* **PAGE TEXT**
Clarence Thomas and Judicial Ethics: Two Ships in the Night

imagesAs in so many other cases involving conservatives, they feel that laws, morals, codes of ethics, honesty and truth-telling is the sole province of other conservatives as to whom they apply.

Case in point: Supreme Court justices are exempt from oversight under the federal judicial code of conduct, and it is left up to them in order to self-regulate their recusal from cases. Ideally, justices identify any conflict of interest which may cause them to be biased while deciding a case (ex. financial conflicts of interest) and they voluntary recuse themselves from the case in order to prevent a biased ruling, or even the appearance of a biased ruling from being handed down.

 

And that system worked quite well until the lamentable confirmations of Clarence Thomas, Antonin Scalia and John Roberts. In this article I’d like to focus on the disastrous confirmation of Clarence.

 

Unfortunately, Justice Clarence Thomas has failed to conform to this code of conduct, particularly in regard to cases involving Monsanto Co. In the 1970s—from 1976 to 1979—Clarence Thomas worked as a corporate lawyer for the Monsanto Corporation, thus creating a serious conflict of interest for him when deciding any case involving Monsanto. While some on the right (including Monsanto) have argued that Monsanto was a chemical company without involvement in GMOs when Thomas worked there, thus there isn’t a conflict of interest, this simply another Republican lie; in any situation where a judge worked with, for, or against a plaintiff, there is a well-established precedent, actual conflict of interest. For anyone but a conservative, this would be a moot point and certainly worthy of endless FOX reporting, Joe Scarborough and the twins Chuck Todd and David Gregory ridicule, and endless Wall Street Journal in-depth “reporting” and editorializing.

* **REQUIRED TASKS**
A) Rewrite the paragraph of the Clarence Thomas article that begins "Case in point" in two shorter sentences, keeping its main facts.
B) Name every justice whose confirmation the Clarence Thomas article calls lamentable.
C) Carry the Clarence Thomas article forward from its final sentence with one more paragraph in the same voice.
The listing that comes next is separate material with no connection to the Clarence Thomas article.

* **STORED RECORDS**
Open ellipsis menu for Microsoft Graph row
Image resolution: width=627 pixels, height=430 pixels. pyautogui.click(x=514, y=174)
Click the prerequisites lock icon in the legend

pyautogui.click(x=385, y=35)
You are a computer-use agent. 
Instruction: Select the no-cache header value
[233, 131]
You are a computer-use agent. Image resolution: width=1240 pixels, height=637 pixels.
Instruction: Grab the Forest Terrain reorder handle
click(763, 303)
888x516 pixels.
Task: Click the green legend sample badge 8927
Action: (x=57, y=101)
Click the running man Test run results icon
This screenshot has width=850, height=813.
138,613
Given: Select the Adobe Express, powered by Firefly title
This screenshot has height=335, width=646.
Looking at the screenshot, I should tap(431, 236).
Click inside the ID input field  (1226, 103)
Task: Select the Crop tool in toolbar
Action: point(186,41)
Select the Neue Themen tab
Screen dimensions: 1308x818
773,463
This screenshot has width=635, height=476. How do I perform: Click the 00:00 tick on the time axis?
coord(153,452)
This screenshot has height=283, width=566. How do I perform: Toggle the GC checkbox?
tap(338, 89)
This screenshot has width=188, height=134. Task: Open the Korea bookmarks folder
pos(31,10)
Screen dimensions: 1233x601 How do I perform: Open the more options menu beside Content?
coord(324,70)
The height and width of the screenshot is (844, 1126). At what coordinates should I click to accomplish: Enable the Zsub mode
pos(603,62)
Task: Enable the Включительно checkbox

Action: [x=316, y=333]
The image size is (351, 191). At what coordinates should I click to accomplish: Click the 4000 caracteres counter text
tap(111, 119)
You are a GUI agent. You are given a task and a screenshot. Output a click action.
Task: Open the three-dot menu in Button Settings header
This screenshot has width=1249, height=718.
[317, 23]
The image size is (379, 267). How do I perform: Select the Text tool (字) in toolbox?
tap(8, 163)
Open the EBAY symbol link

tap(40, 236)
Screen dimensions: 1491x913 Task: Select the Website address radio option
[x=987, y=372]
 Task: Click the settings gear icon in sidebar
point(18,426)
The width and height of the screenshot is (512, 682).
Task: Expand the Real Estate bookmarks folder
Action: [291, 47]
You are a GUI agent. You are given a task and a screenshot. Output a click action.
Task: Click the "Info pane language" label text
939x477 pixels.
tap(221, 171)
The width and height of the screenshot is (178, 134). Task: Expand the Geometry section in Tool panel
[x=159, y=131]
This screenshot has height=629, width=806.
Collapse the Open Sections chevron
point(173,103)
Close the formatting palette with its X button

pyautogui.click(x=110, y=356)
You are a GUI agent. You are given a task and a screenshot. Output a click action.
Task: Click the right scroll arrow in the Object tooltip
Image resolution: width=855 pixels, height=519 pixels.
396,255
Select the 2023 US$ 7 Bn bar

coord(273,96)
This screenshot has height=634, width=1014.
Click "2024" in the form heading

* **RESPONSES FOR EACH TASK**
A) Supreme Court justices are exempt from the federal judicial code of conduct and decide their own recusals. Ideally, a justice identifies any conflict of interest that could bias a ruling, such as a financial one, and voluntarily steps aside to prevent a biased ruling or the appearance of one.

B) Clarence Thomas, Antonin Scalia, John Roberts

C)
 

Since his appointment to the Supreme Court, Justice Thomas has participated in several cases involving his previous employer—in not a single one of these cases did he follow the judicial codes of conduct and recuse himself:

  1. Monsanto Co. v. Geertson Seed Farms: In 2010, the Supreme Court decided a case that affected regulations on GMO “RoundUp Ready” alfalfa. The decision of this case was a 7-1 vote, in favor of Monsanto. Despite his obvious conflict of interest, Thomas did not recuse himself from this case. In contrast to Thomas, Justice Breyer recused himself from the Monsanto v. Geertson Seed Farms case because his brother, Charles Breyer, was the Federal judge whose decision was being appealed.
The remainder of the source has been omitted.